TEXT SECTION -
□ □ □ □ □

Summary
On long-running multi-target Strix scans (≈3+ hours wall-clock, with the agent producing roughly 10 findings before the freeze occurs), strix.llm.memory_compressor._summarize_messages() calls into litellm with the default 30-second request timeout. Once the agent's accumulated context exceeds roughly 150 KB, the summarisation request to Anthropic regularly takes longer than 30 seconds. litellm raises litellm.exceptions.Timeout, the agent retries the same call, and the cycle repeats indefinitely with no backoff and no terminal failure. The Strix process and Docker sandbox stay alive, CPU drops to ~1%, no new findings are written, and the scan never completes.
The agent had produced roughly 10 findings before the freeze and was healthy until that point — this is a fail-stuck mode rather than an in-flight crash. The only externally-visible symptom is "log file stops growing for 30+ minutes."
Reproduction
- Strix
0.8.2, Docker sandbox image ghcr.io/usestrix/strix-sandbox:0.1.12, host macOS 25.3.0 (Apple Silicon).
~/.strix/cli-config.json configured for Anthropic:
{
"env": {
"STRIX_LLM": "anthropic/claude-sonnet-4-6",
"LLM_API_KEY": "<anthropic-key>"
}
}
- Launch a multi-target standard-mode scan against four mid-size public web applications:
strix \
--target https://target1.example \
--target https://target2.example \
--target https://target3.example \
--target https://target4.example \
--scan-mode standard \
--instruction-file instructions.txt \
-n
- Let the scan run for ~3 hours. After the agent has produced roughly 10 findings (during the third hour), the log stops growing.
Expected: the scan continues to produce findings until completion, or fails terminally with a clear error.
Actual: the log file freezes at the end of the most recent finding's writeup. The Strix process stays alive (CPU ≈ 1%, memory steady at ~2 GB / 8 GB available). The Docker sandbox container stays "Up". Re-checking the log every few minutes shows the same Python traceback being repeated:
Traceback (most recent call last):
File "httpx/_client.py", line 1014, in _send_single_request
File "httpx/_transports/default.py", line 249, in handle_request
File "contextlib.py", line 158, in __exit__
File "httpx/_transports/default.py", line 118, in map_httpcore_exceptions
httpx.ReadTimeout: The read operation timed out
During handling of the above exception, another exception occurred:
Traceback (most recent call last):
File "litellm/llms/anthropic/chat/handler.py", line 446, in completion
File "litellm/llms/custom_httpx/http_handler.py", line 964, in post
litellm.exceptions.Timeout: litellm.Timeout: Connection timed out after 30.0 seconds.

□ □ □ □ □

[Records from a collection]
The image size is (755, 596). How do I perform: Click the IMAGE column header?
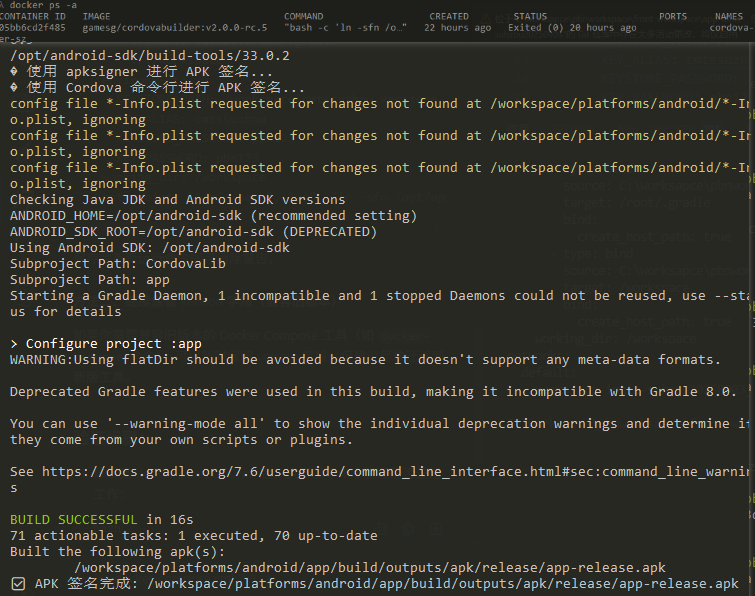(97, 17)
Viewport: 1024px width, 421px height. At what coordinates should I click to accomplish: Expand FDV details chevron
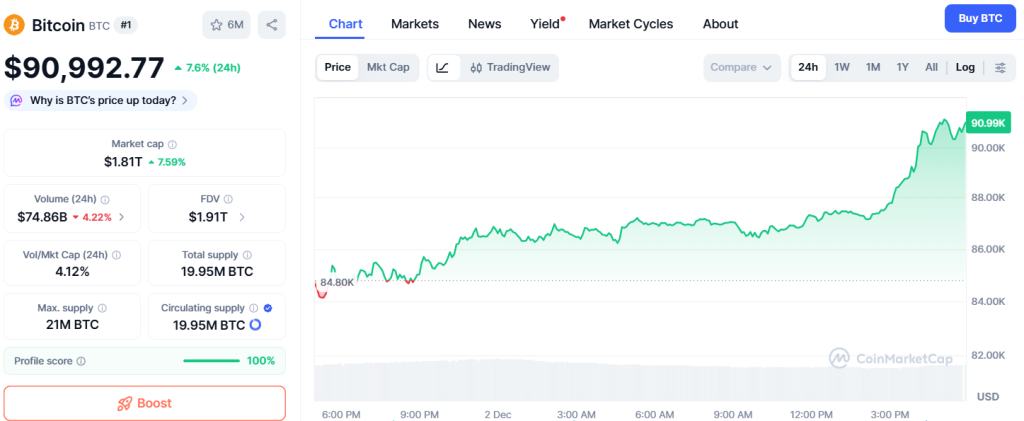pyautogui.click(x=242, y=217)
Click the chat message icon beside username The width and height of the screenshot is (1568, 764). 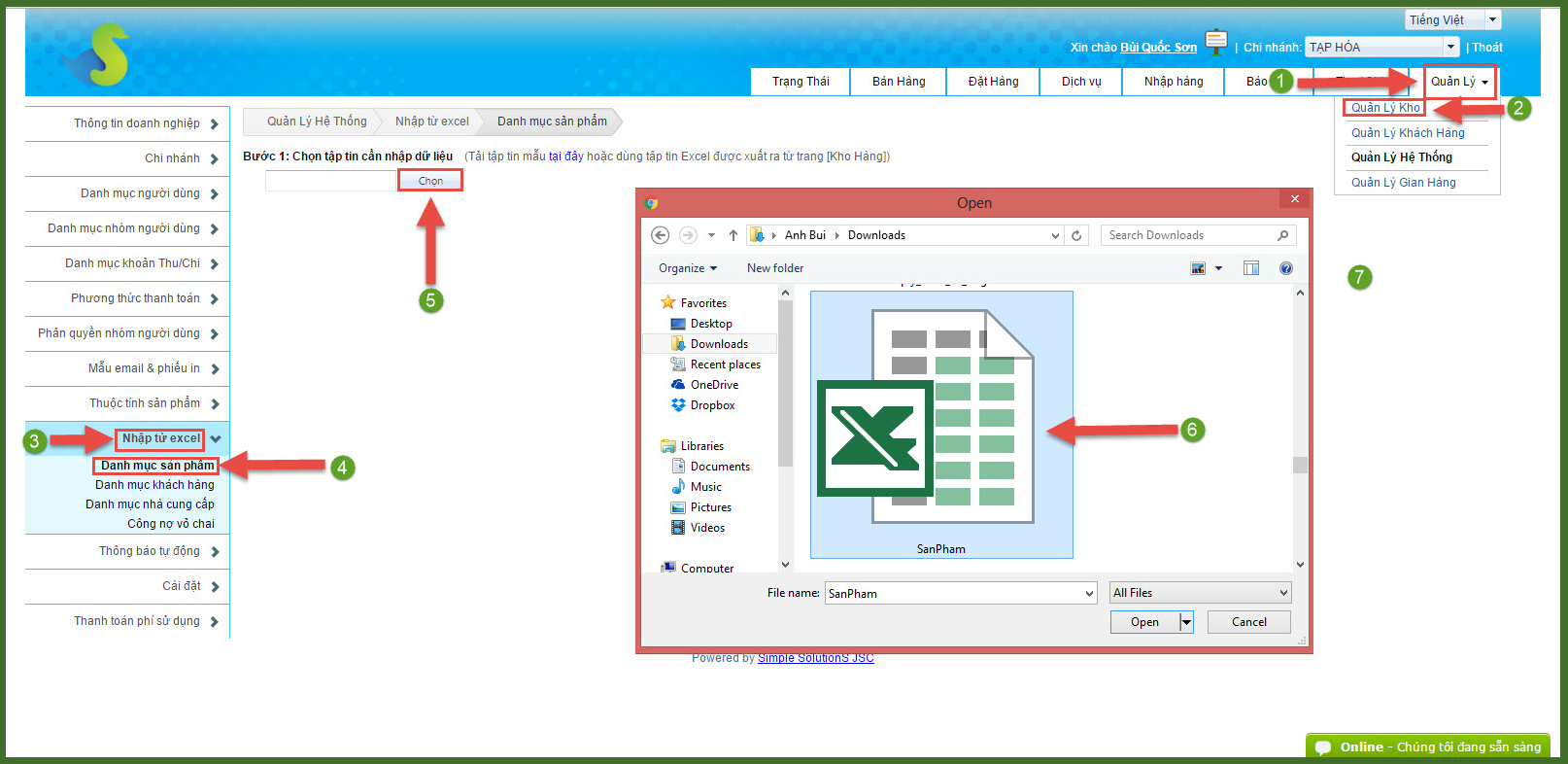click(1215, 41)
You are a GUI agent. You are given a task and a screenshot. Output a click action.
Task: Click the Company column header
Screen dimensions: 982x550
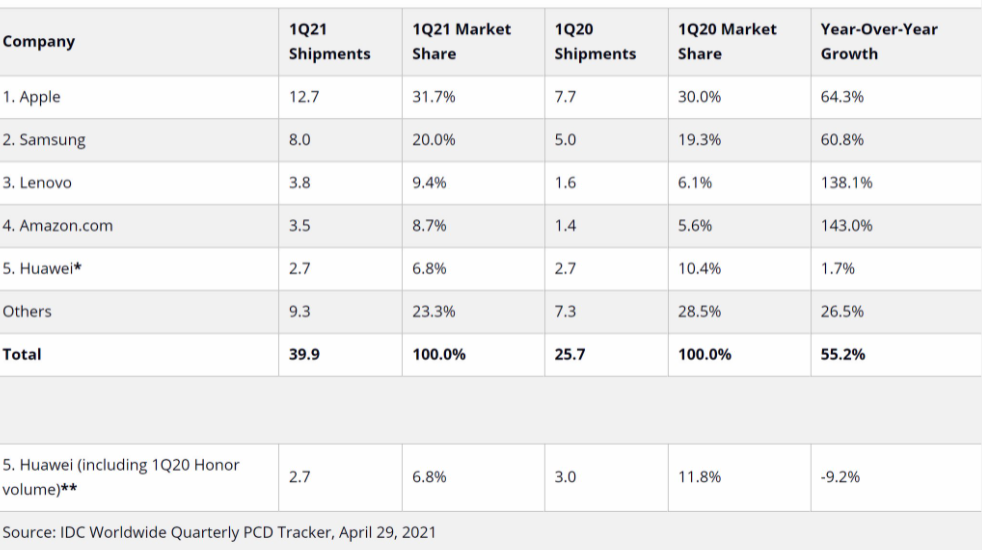point(39,42)
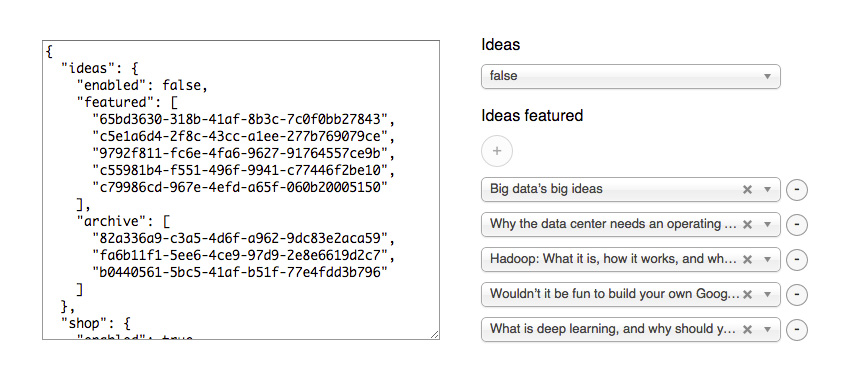Remove the data center operating system entry
Viewport: 859px width, 383px height.
[x=797, y=225]
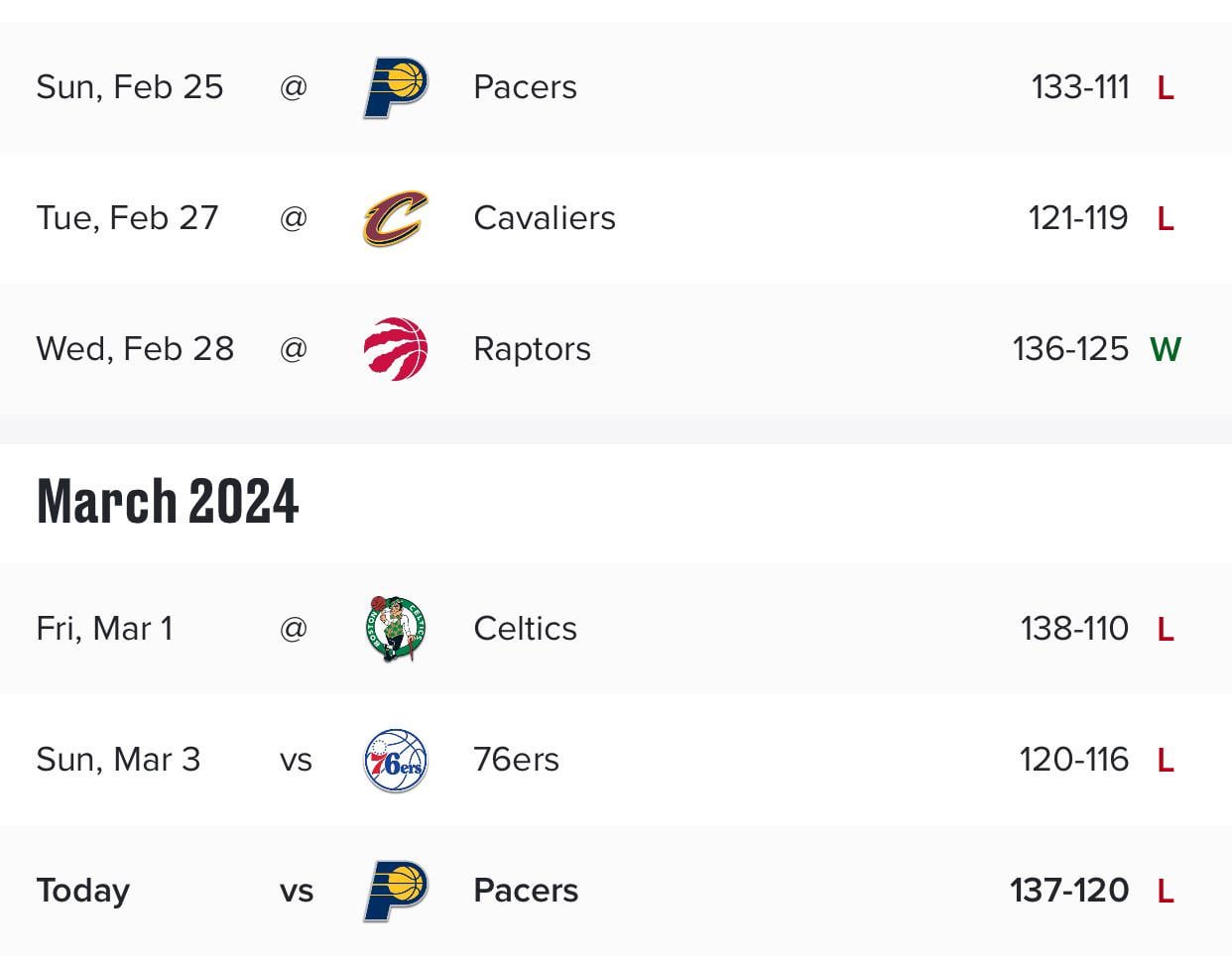The image size is (1232, 964).
Task: View the 120-116 score against 76ers
Action: coord(1074,761)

□ □ □ □ □

Write the next part of the Strix scan-freeze bug report, picking up after its last line.

REPLY -
During handling of the above exception, another exception occurred:
Traceback (most recent call last):
File "litellm/main.py", line 2665, in completion
File "litellm/llms/anthropic/chat/handler.py", line 461, in completion
litellm.llms.anthropic.common_utils.AnthropicError: litellm.Timeout: Connection timed out after 30.0 seconds.
During handling of the above exception, another exception occurred:
Traceback (most recent call last):
File "strix/llm/memory_compressor.py", line 120, in _summarize_messages
File "litellm/utils.py", line 1739, in wrapper
File "litellm/utils.py", line 1560, in wrapper
File "litellm/main.py", line 4205, in completion
File "litellm/litellm_core_utils/exception_mapping_utils.py", line 2356, in exception_type
File "litellm/litellm_core_utils/exception_mapping_utils.py", line 672, in exception_type
litellm.exceptions.Timeout: litellm.Timeout: AnthropicException - litellm.Timeout: Connection timed out after 30.0 seconds.
In my run the same traceback repeated for 1h 27m before the process was manually killed. There is no observable retry-count limit and no exponential backoff between retries.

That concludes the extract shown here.